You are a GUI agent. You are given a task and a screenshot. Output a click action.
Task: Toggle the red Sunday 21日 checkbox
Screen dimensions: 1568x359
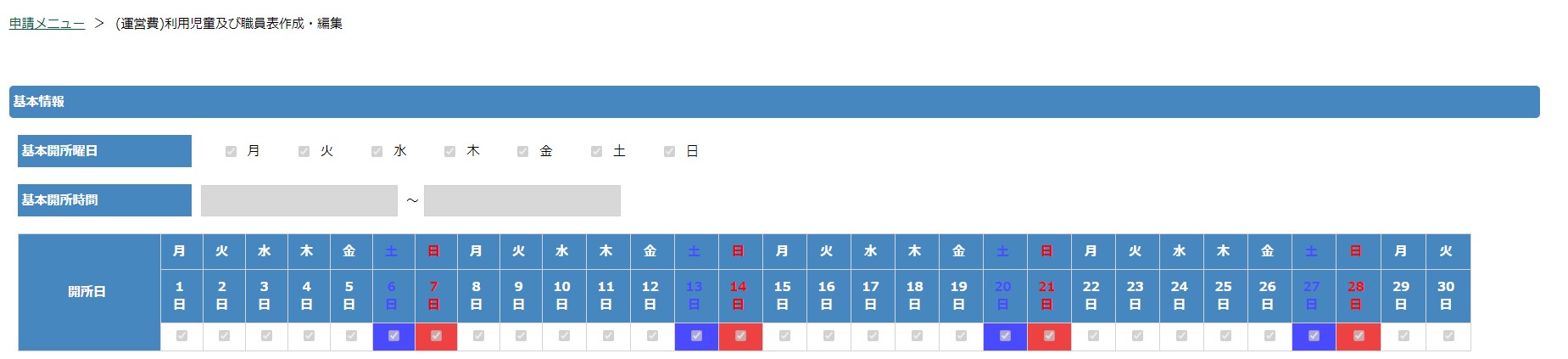(1049, 335)
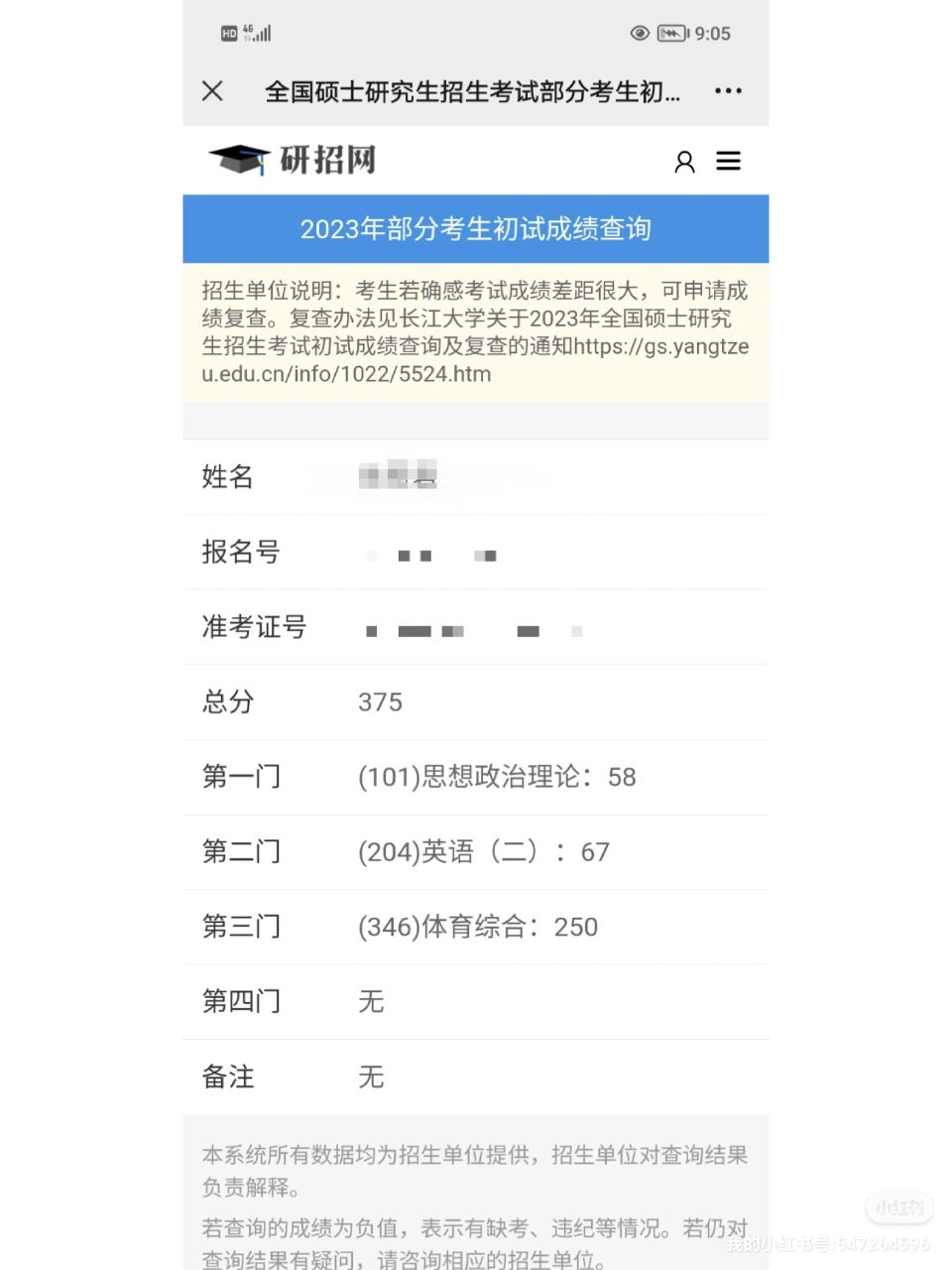Tap the 研招网 graduation cap logo
The width and height of the screenshot is (952, 1270).
293,160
--- --- ---
**WHAT TO DO:** When an image appears in the data, skip it and output the rest exactly.

**EXERCISE RESULT:**
You are a GUI agent. You are given a task and a screenshot. Output a click action.
Task: Toggle the red Sunday 21日 checkbox
Screen dimensions: 1568x359
(1049, 335)
Tap the 研招网 graduation cap logo
The width and height of the screenshot is (952, 1270).
293,160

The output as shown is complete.